Saved items from a collection:
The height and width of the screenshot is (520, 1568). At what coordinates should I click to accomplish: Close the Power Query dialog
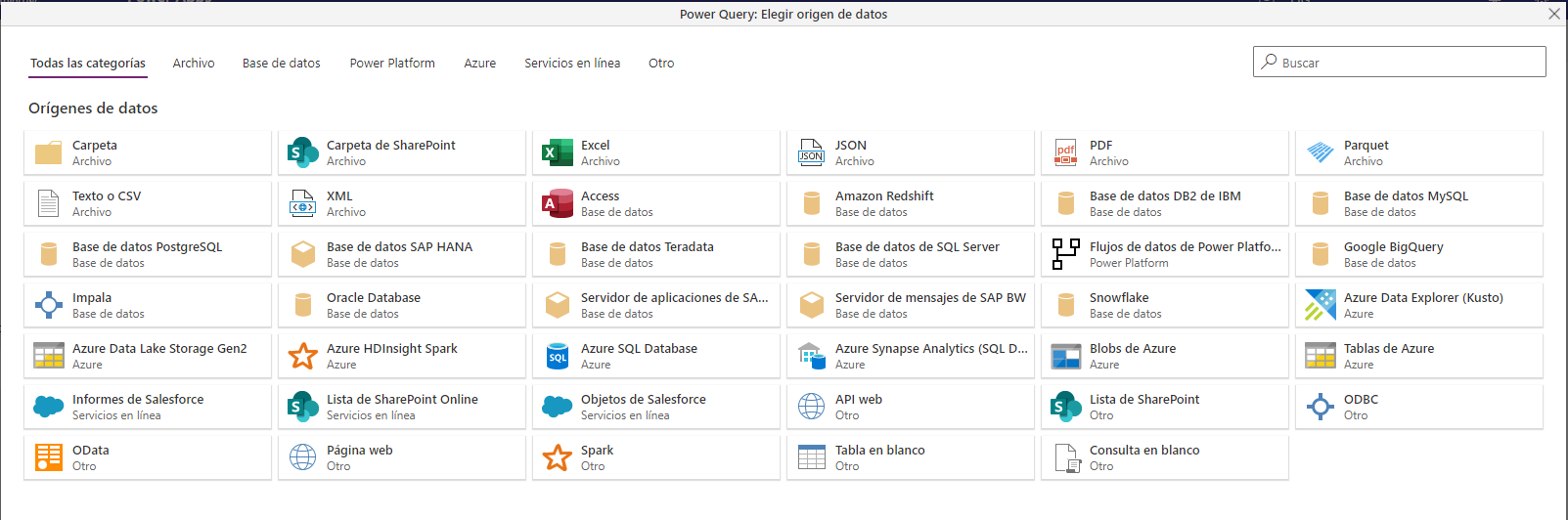[1554, 14]
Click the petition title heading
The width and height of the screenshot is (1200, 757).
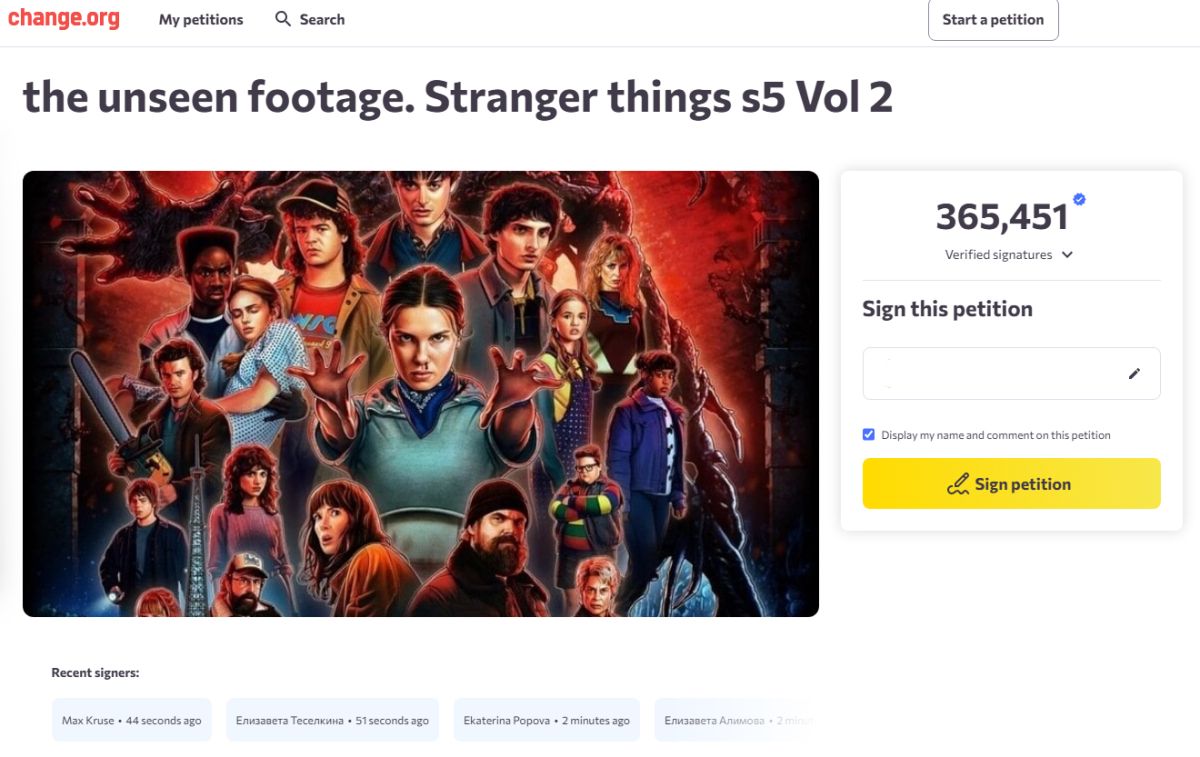click(x=457, y=97)
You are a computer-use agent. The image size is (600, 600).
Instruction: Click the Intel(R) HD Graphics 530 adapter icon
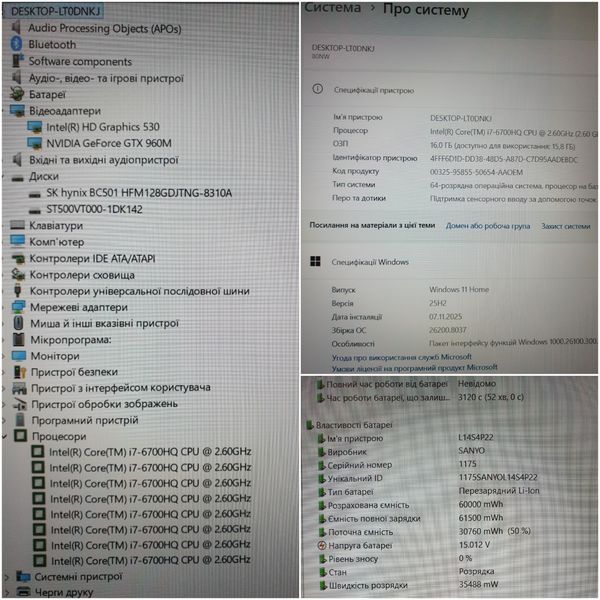coord(35,127)
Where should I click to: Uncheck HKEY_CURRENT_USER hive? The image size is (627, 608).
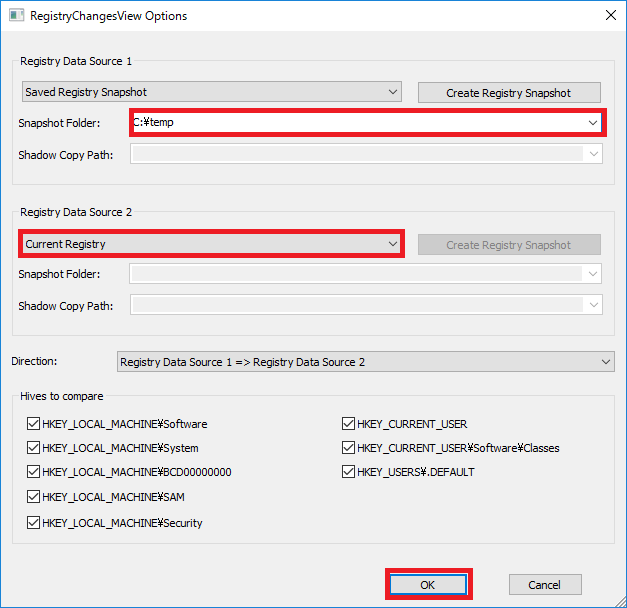(x=348, y=424)

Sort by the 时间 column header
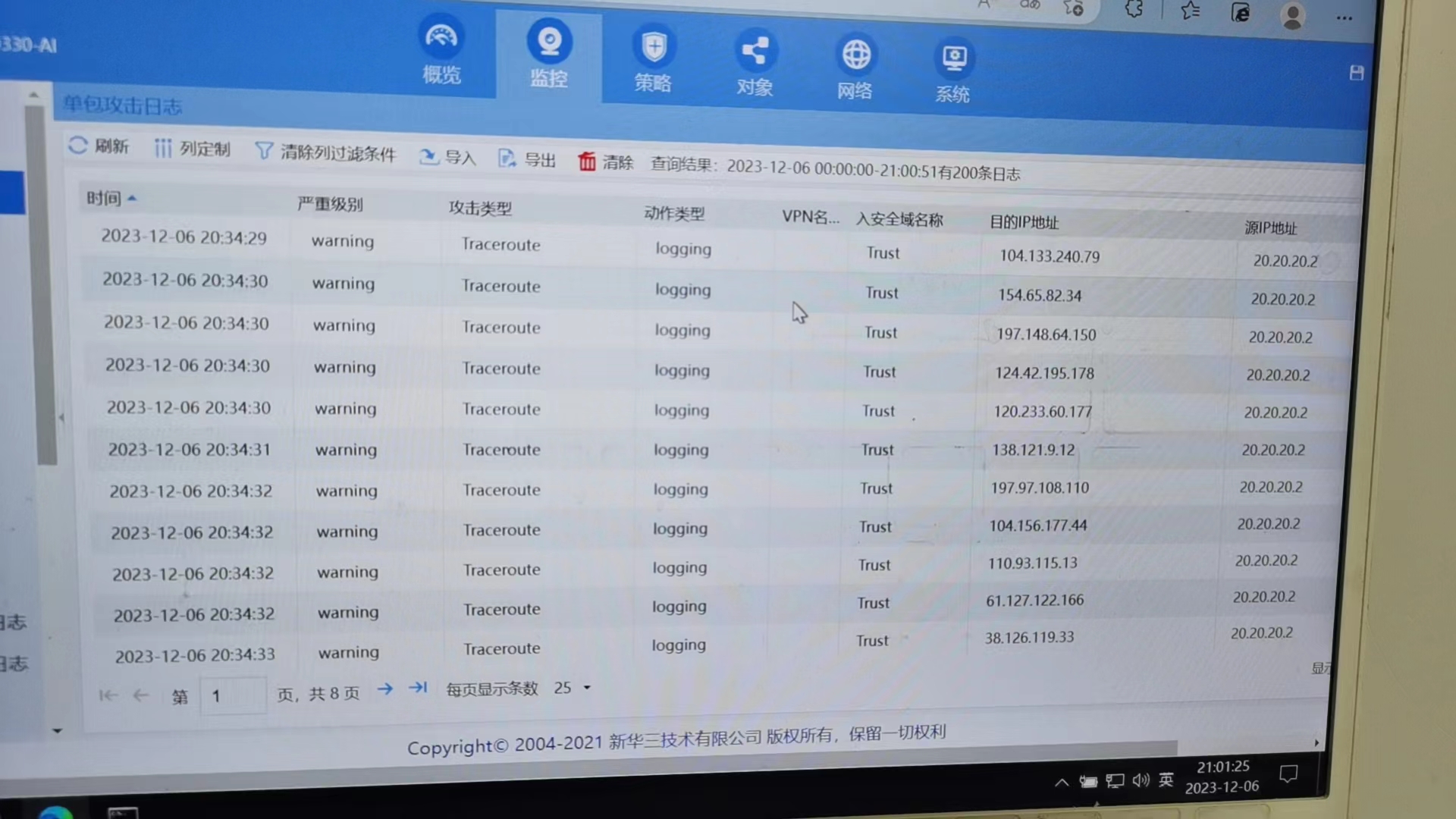tap(104, 199)
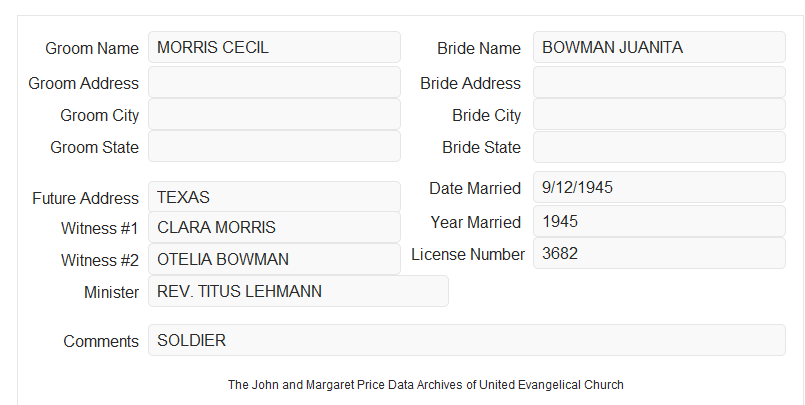Click the Price Data Archives footer text
This screenshot has width=805, height=405.
point(426,384)
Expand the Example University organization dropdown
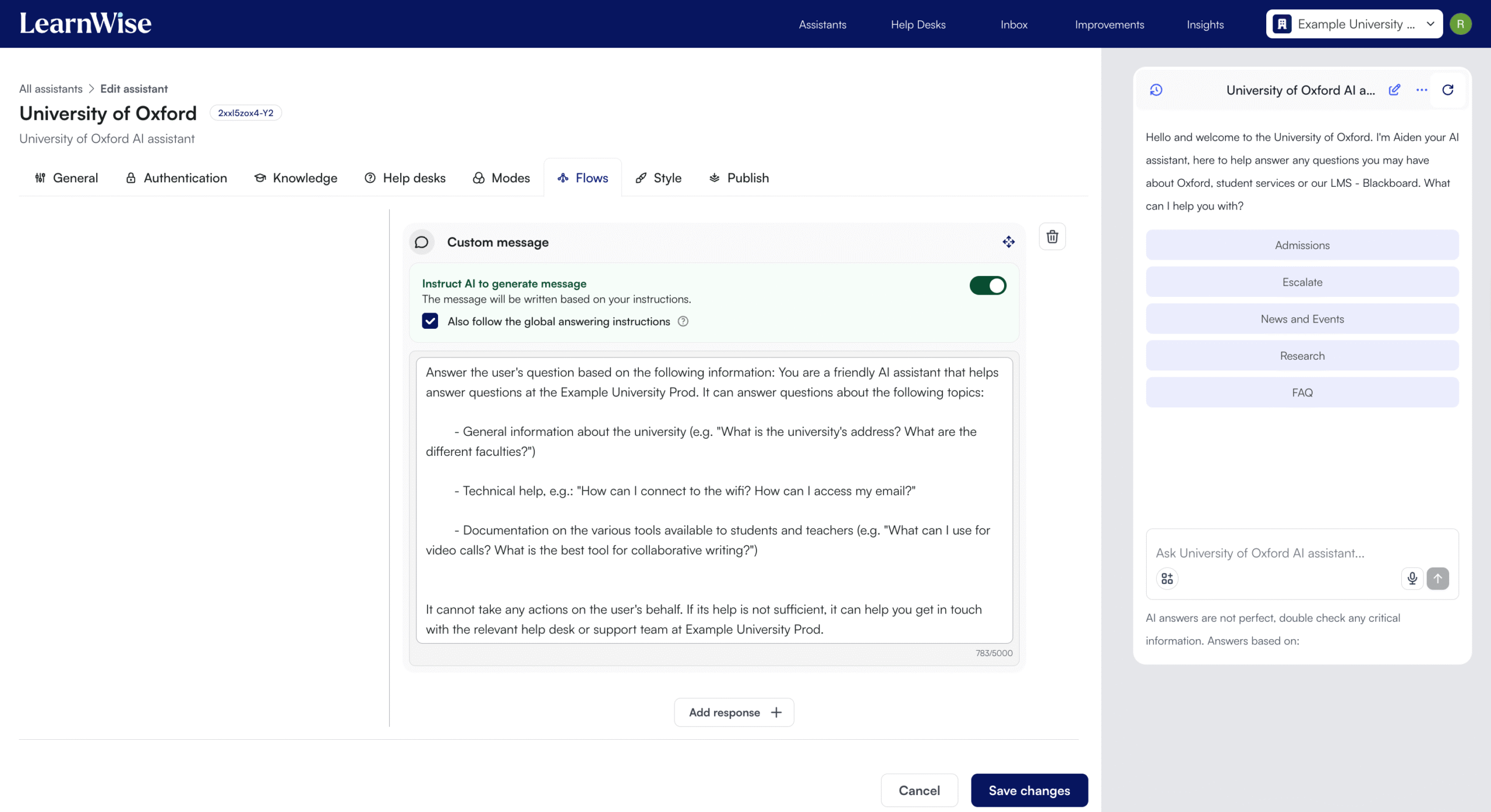The image size is (1491, 812). (x=1354, y=24)
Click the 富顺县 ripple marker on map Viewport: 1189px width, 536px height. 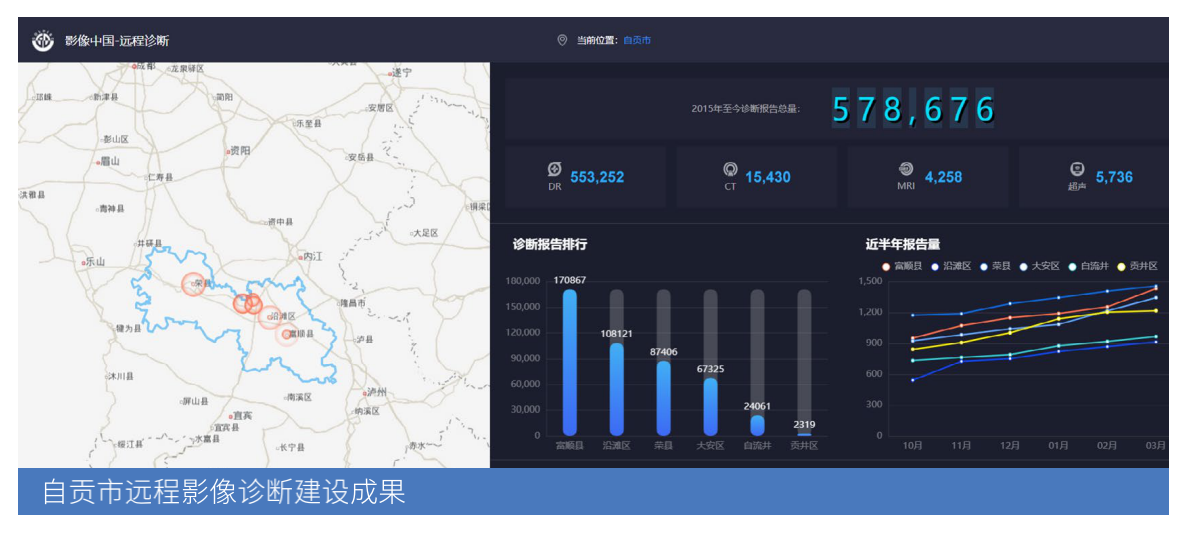coord(287,334)
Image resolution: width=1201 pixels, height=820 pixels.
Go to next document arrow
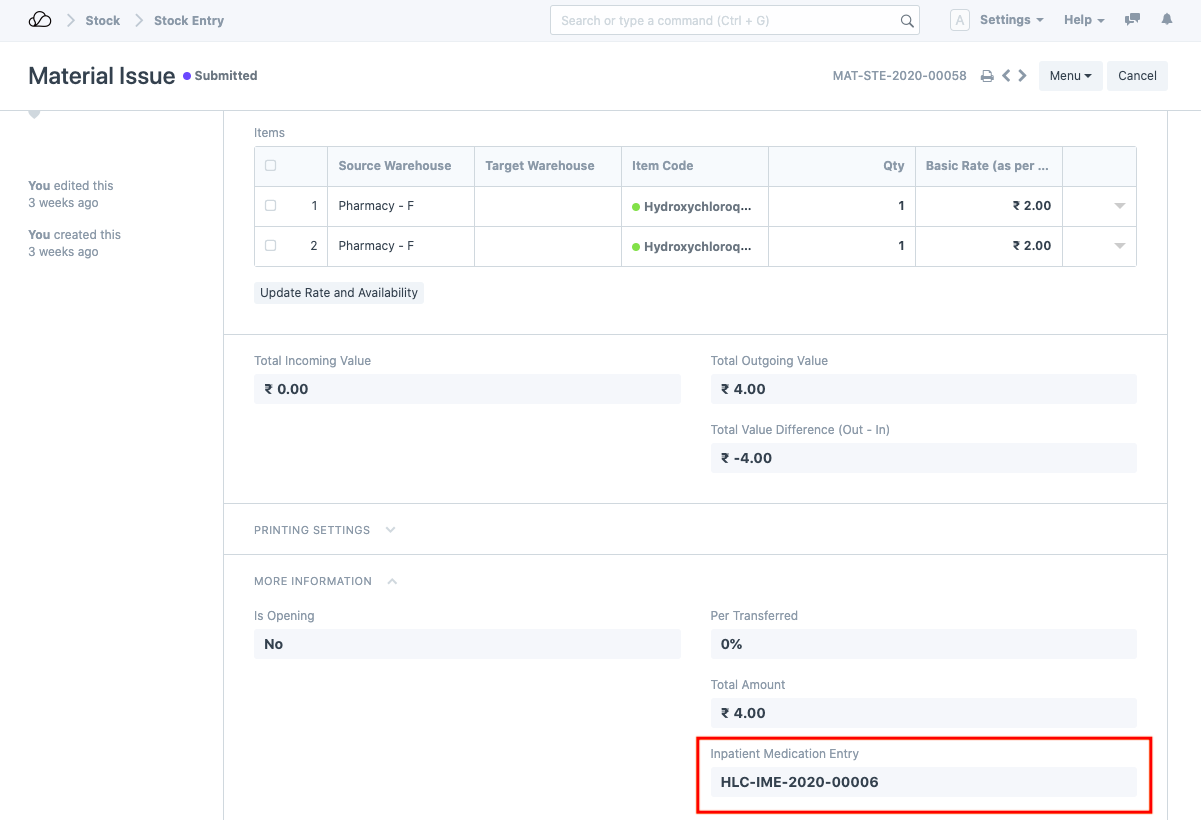(1022, 76)
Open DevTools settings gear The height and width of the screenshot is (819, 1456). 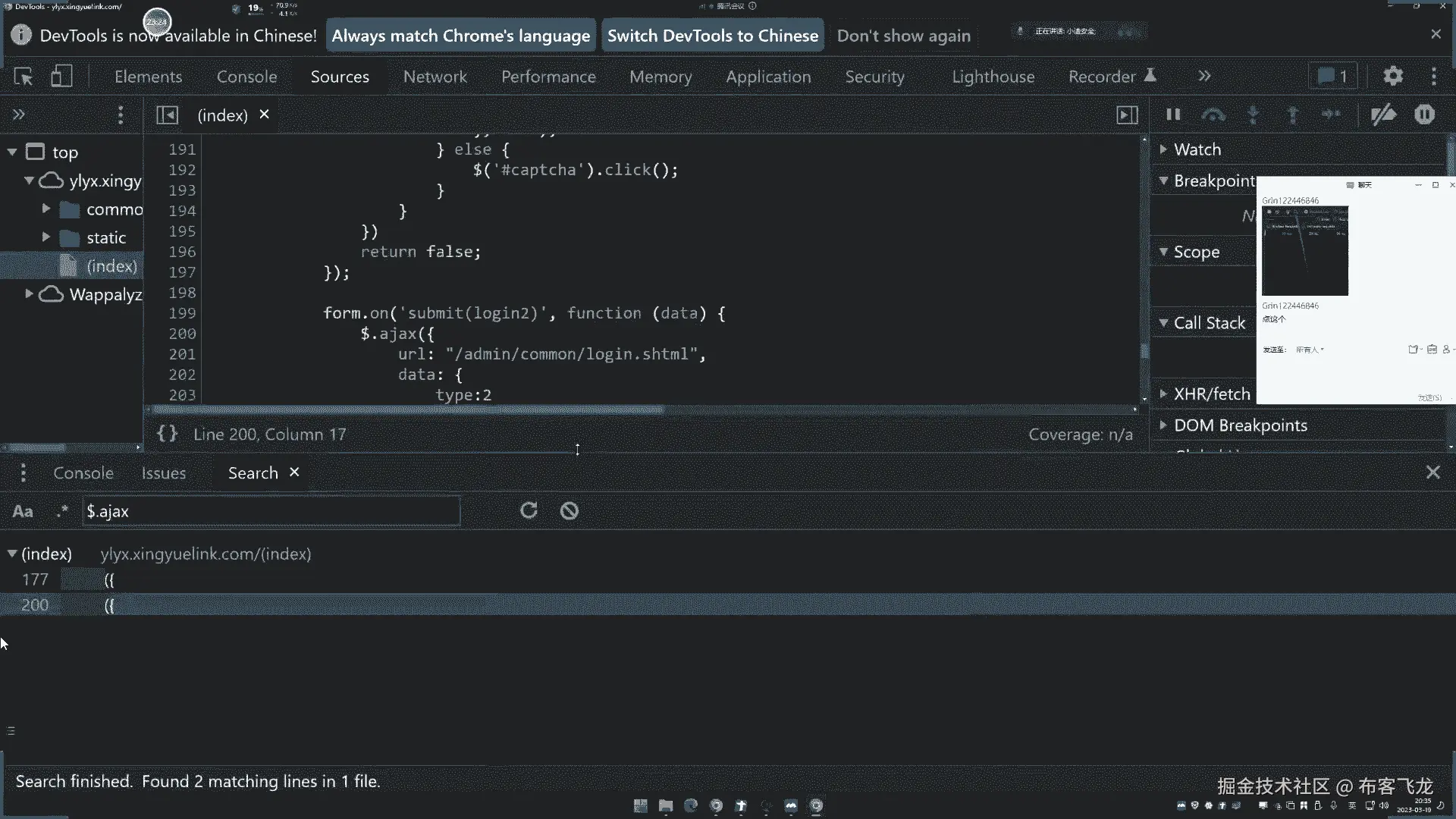pyautogui.click(x=1393, y=76)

■ Exercise brief:
Arrange the stretch of the material from the line containing "You are a computer-use" through the line containing "point(426,384)" as a Markdown table with the columns Row and Line. Number each row, skip blank lines, and leave the pictures out.

■ Written answer:
| Row | Line |
|---|---|
| 1 | You are a computer-use agent. The image size is (600, 600). |
| 2 | Instruction: Click the Intel(R) HD Graphics 530 adapter icon |
| 3 | coord(35,127) |
| 4 | Where should I click to: Uncheck HKEY_CURRENT_USER hive? The image size is (627, 608). |
| 5 | (x=348, y=424) |
| 6 | Sort by the 时间 column header |
| 7 | tap(104, 199) |
| 8 | Click the Price Data Archives footer text |
| 9 | This screenshot has width=805, height=405. |
| 10 | point(426,384) |